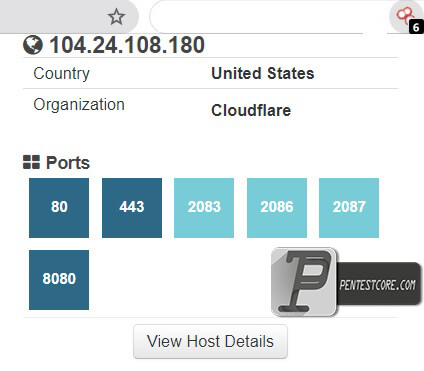Click the Cloudflare organization value
The image size is (424, 371).
point(251,110)
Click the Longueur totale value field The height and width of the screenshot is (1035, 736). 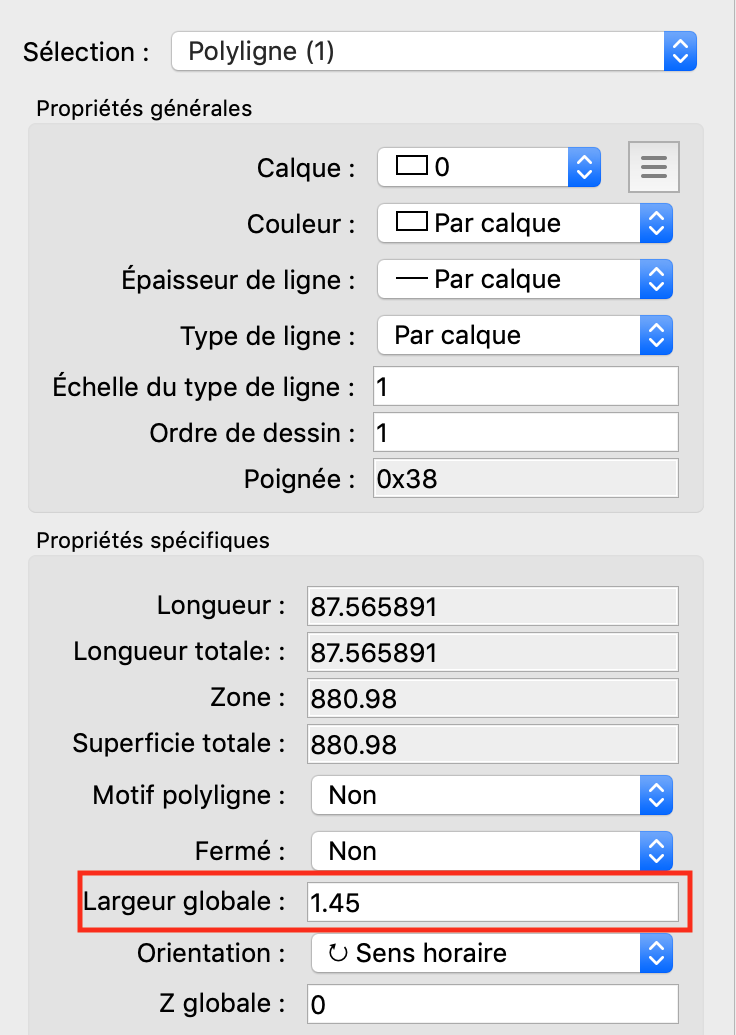[x=492, y=653]
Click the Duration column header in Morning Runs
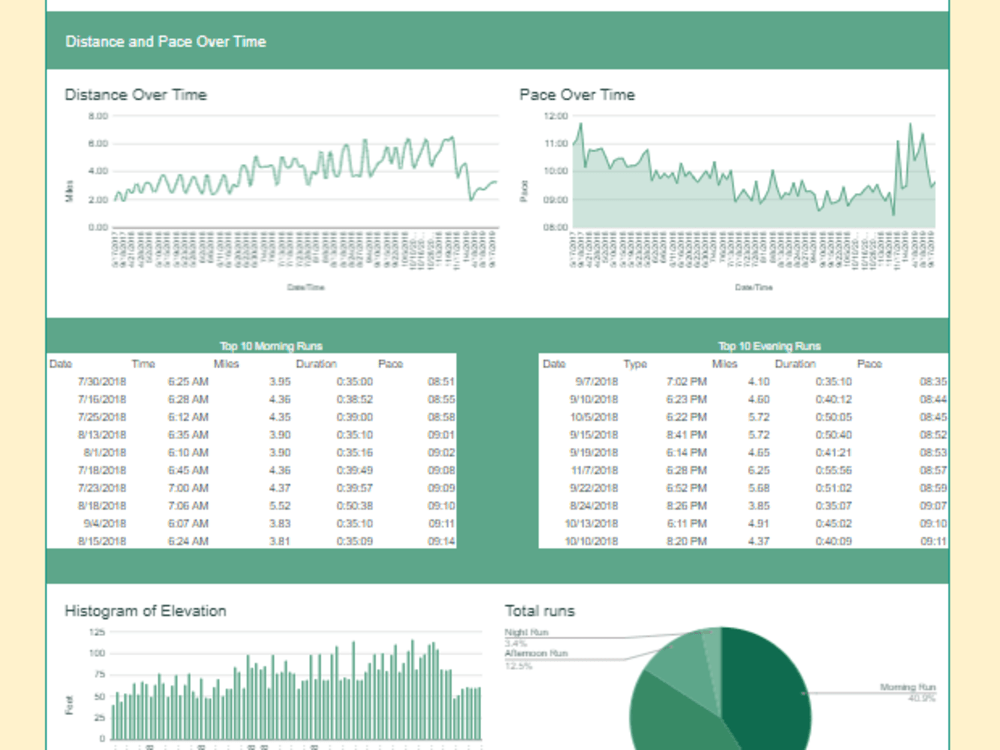1000x750 pixels. pos(316,364)
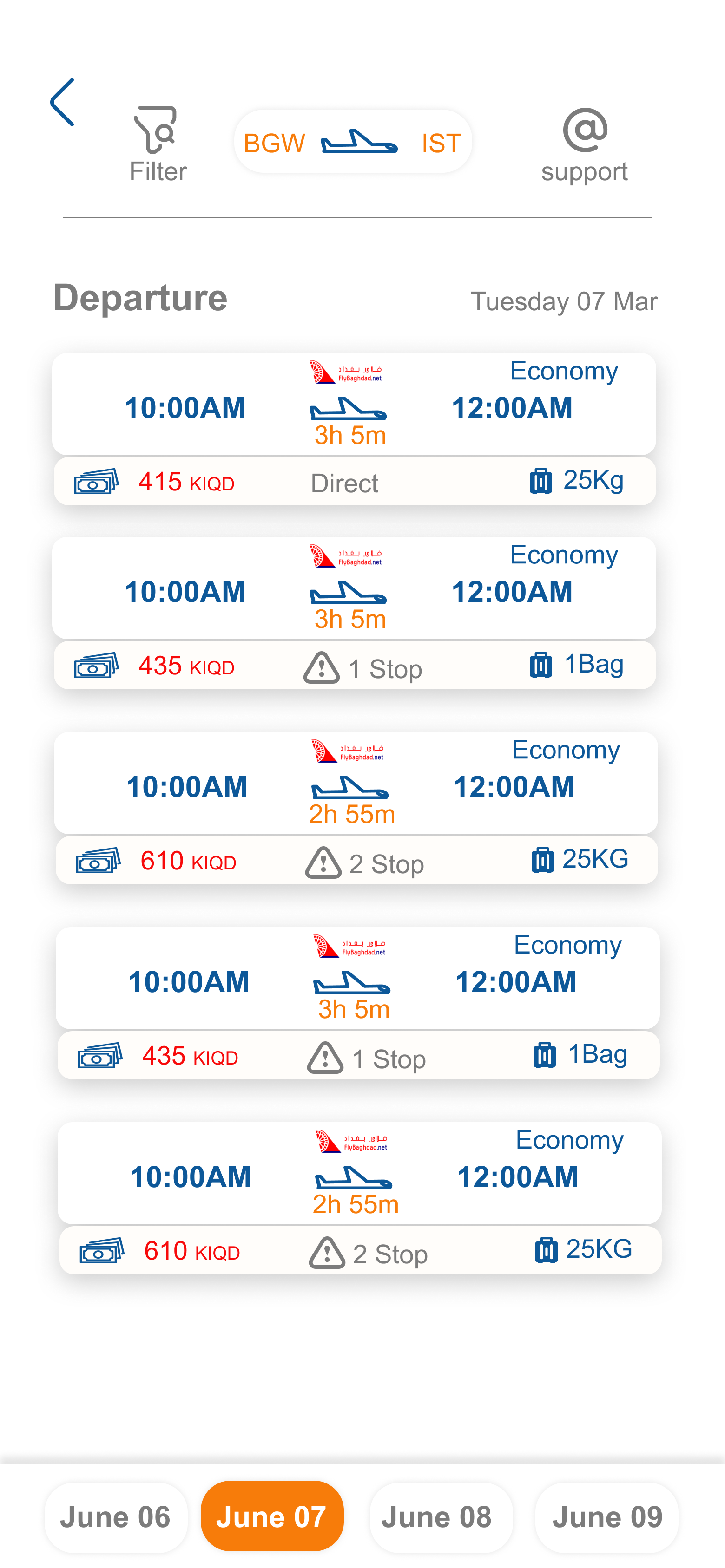Choose the June 09 date tab
The height and width of the screenshot is (1568, 725).
(x=607, y=1516)

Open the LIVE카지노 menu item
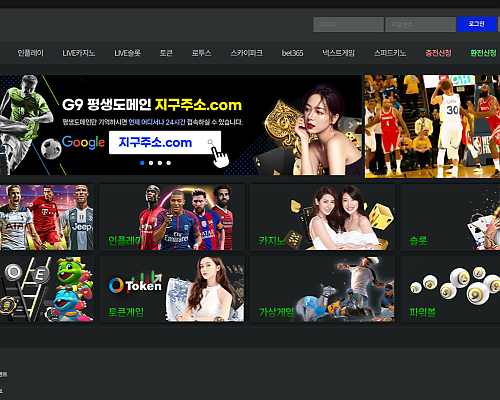click(79, 53)
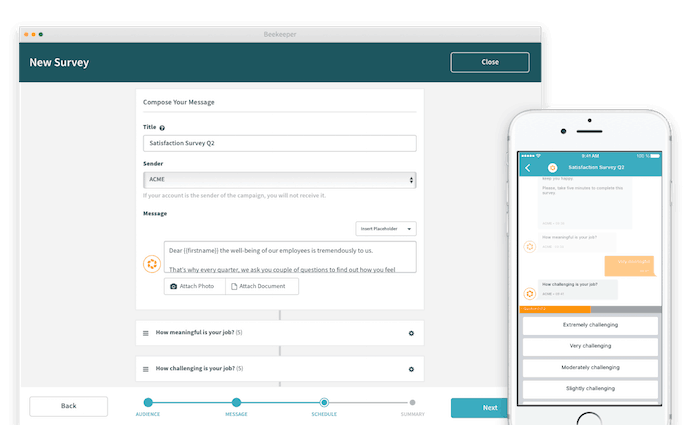The image size is (700, 425).
Task: Tap the back arrow in the phone header
Action: coord(528,167)
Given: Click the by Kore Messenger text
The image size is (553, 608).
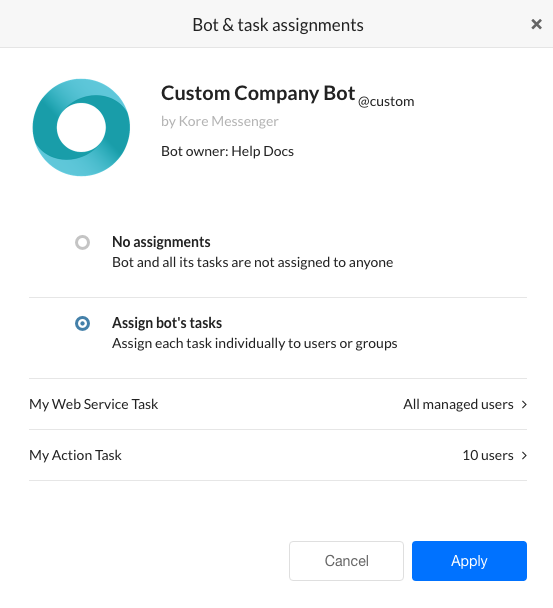Looking at the screenshot, I should (x=219, y=121).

=====

### WHAT YOU ARE ASKED TO DO:
Where the line with "Click the Duration" appears, begin there and transcribe exactly through the last line of the data, leaving all pictures aside.

### ANSWER SPACE:
Click the Duration column header in Morning Runs
1000x750 pixels. pos(316,364)
Choose the June 09 date tab
The height and width of the screenshot is (1568, 725).
(x=607, y=1516)

Open the LIVE카지노 menu item
click(79, 53)
The image size is (700, 425).
Task: Tap the back arrow in the phone header
Action: coord(528,167)
Given: Click the by Kore Messenger text
The image size is (553, 608).
Looking at the screenshot, I should (x=219, y=121).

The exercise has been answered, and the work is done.